I hadn’t travellled on the Eastern Line for about four years, so I thought I’d better check it out. The new Sylvia Park station, located right next to the giant shopping mall, meant a pretty good excuse for checking out the railway line existed too. A nice chance to hang in Borders for a few hours too, which is a rather favourite occupation for Leila and me. However, actually travelling on Auckland’s train system at the weekend is a bit of a mission (even if you’re really keen to do so), and probably the length of time it took for us to catch a bus into town (necessary because no Western Line trains were running today because of track work) plus the cost (the down-side of not having integrated ticketing and having to go via the city) means that 99% of people would probably still choose to drive to the mall unfortunately.
However, even though it was more expensive and less convenient than driving, armed with a makeshift version of a timetable (scribbled down on a piece of paper), an umbrella which got blown to bits crossing New North Road in Kingsland, and after an excellent breakfast feed at the Roasted Addiqtion cafe, we embarked upon our mission. First step was catching a bus into town. I had considered the merits of trying to coincide with a rail replacement bus so we would have been able to buy rail day passes, but the saving was only about 80c compared to paying cash fares for the whole trip, so it wasn’t really worth the hassle of waiting 20 minutes for that particular bus. Furthermore, the rail bus would have had to undertake a pretty random route via Newmarket, a stupid way to make your way into town from Kingsland on anything except a proper train. After waiting at the bus stop for a fairly decent length of time, as after all it is a Sunday and buses have horrific frequencies on Sundays in Auckland, our bus finally arrived and slowly made its way into the city. With 10 minutes to get to the Britomart train station, we didn’t bother running, but figured it’d make more sense to catch the next train, which was “only” another 30 minutes away. Half hour frequencies for trains in Auckland on Sundays I guess isn’t TOO bad, especially considering no trains ran on Sundays until a few years ago.
But anyway, we finally did reach Britomart, and even though we couldn’t buy tickets at the station (because the one person selling them was on their lunch break) we made our way down to the trains a few minutes before our train, the only services that were actually running today, arrived. Quite differently from the train we’d caught out to New Lynn on Thursday evening, this was one of Auckland’s particularly crappy old DMUs – bought off Perth in the early 90s when Perth electrified its rail system. The irony is that Perth decided to electrify its rail system because their rolling stock were getting so old they needed to upgrade anyway and figured it made more sense to shift to electric than to buy new diesel trains. Gosh how they must laugh that their crappy old trains are still running 17 years later in Auckland.

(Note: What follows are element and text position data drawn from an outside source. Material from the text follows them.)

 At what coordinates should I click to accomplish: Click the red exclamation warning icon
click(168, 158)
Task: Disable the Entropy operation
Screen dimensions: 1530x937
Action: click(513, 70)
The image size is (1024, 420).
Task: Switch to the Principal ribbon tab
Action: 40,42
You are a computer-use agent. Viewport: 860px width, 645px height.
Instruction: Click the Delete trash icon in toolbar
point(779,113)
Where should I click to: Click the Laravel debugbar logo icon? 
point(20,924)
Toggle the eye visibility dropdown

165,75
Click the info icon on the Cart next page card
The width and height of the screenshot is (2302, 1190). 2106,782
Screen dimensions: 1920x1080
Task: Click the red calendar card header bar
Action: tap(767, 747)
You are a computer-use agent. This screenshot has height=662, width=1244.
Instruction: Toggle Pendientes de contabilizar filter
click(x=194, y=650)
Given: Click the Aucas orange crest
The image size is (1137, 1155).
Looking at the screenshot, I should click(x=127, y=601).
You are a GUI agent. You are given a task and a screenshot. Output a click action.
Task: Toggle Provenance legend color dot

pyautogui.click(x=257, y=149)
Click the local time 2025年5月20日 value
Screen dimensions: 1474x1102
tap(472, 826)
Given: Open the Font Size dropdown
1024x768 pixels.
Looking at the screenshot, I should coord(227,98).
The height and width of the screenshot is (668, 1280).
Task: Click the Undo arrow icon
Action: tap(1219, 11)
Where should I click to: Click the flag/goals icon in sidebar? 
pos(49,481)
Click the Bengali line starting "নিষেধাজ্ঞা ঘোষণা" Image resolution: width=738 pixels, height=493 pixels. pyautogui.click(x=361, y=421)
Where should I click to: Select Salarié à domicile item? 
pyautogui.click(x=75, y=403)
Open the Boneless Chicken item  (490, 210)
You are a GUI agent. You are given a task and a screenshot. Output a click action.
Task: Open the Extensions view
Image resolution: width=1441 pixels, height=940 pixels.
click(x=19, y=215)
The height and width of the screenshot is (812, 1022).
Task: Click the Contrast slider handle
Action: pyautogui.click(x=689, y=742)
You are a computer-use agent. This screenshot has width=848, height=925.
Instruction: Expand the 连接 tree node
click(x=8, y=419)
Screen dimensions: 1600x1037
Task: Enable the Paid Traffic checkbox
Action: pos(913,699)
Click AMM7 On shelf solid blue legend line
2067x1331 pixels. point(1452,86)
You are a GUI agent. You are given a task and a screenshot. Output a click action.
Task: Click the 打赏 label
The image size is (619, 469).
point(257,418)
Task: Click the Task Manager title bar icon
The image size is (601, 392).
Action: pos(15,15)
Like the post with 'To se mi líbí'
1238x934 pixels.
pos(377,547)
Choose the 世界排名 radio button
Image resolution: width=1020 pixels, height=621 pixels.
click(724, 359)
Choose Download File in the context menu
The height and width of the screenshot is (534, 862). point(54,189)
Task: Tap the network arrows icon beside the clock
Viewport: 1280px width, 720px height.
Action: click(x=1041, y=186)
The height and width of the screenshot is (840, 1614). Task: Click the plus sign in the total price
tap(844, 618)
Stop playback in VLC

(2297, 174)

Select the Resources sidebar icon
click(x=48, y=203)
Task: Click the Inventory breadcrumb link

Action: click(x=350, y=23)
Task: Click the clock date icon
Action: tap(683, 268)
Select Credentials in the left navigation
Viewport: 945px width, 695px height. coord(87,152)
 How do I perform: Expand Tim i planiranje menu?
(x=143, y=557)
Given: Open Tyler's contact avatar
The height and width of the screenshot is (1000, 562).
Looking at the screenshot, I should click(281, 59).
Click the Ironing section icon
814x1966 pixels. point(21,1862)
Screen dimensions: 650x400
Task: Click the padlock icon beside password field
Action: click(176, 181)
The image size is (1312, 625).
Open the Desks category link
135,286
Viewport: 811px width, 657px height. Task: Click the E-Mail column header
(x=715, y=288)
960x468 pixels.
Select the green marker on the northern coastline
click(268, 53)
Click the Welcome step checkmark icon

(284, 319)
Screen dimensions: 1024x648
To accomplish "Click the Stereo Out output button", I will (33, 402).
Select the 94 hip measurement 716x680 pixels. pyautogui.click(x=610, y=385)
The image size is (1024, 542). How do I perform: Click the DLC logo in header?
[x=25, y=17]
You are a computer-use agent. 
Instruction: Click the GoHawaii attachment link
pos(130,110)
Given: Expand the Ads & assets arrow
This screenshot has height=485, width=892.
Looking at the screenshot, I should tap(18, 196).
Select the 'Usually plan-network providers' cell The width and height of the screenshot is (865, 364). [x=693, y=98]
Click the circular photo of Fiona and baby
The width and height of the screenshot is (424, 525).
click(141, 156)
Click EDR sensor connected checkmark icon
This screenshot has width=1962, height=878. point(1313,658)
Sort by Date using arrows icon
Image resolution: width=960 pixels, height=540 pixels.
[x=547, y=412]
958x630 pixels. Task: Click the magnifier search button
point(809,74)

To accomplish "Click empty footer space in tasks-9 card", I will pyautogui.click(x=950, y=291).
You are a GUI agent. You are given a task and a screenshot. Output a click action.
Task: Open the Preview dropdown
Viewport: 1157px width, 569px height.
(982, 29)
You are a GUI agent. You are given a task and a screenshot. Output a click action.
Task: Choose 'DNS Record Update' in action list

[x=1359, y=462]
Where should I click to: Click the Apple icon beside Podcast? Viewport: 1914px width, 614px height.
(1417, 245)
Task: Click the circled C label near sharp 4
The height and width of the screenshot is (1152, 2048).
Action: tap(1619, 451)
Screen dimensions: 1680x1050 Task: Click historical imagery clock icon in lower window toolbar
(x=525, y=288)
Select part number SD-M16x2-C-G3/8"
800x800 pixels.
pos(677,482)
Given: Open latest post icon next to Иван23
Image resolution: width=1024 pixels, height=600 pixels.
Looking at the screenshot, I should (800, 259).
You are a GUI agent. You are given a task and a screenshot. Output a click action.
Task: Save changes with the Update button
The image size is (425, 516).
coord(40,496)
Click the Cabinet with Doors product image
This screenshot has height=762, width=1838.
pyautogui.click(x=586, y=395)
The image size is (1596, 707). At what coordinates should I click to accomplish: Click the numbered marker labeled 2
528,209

However, interestingly as soon as we were actually on the train and moving, I found myself pleasantly surprised by the ride. Compared to the Western Line service that we’d caught a few days ago, the train seemed much quieter, the ride smoother and also significantly faster. I suppose on the Western Line there are a lot of bends, a pretty significant hill and quite frequent stations, but the whole trip out to New Lynn felt incredibly frustrating as though we were idling along in 2nd gear the whole time. I’m sure with decent trains and a few kinks removed from the line that half hour trip could be cut down to 20 minutes maximum! But anyway, the trip on the Eastern Line seemed so damn quick by comparison. Most of the stations we travelled through on our way to Sylvia Park looked like they’d been upgraded recently, the gaps between the stations were large enough for our train to actually pick up a decent amount of speed, and as we cut across Hobson Bay and Orakei Basin, as well as passing through quite a few nice forested gullies, the trip was also surprisingly scenic.
Apart from Glen Innes and Panmure though, it really did feel like all the stations were in pretty random locations, and only had seemingly very limited appeal to users. On the city side of Glen Innes in particular, there were grassy fields with horses grazing in them – quite nice from a scenic perspective but seemingly a bit of a waste of land that could be used for intensification built in close proximity to train services. At Meadowbank station it seemed like one would be surprised to actually realise there was a station, as it’s tucked down the back end of a pretty random corner of Auckland. The same with Orakei, although apparently the park n ride there is quite popular (and there’s also some pretty amazing plans to intensify directly around the station). The best way to encourage use of the train system is to increase the number of people living in close proximity to train stations. I guess it means there is plenty of opportunity to enhance the attractiveness of rail in these areas through transit-oriented developments in the future.
The trip back was pretty normal, and we timed our bus back to Kingsland fairly well. So all in all a pretty interesting experience with a different part of Auckland’s transport system for me. My overall impression was surprisingly good actually, particularly in comparison with the painfully slow Western Line rail services that I’m used to.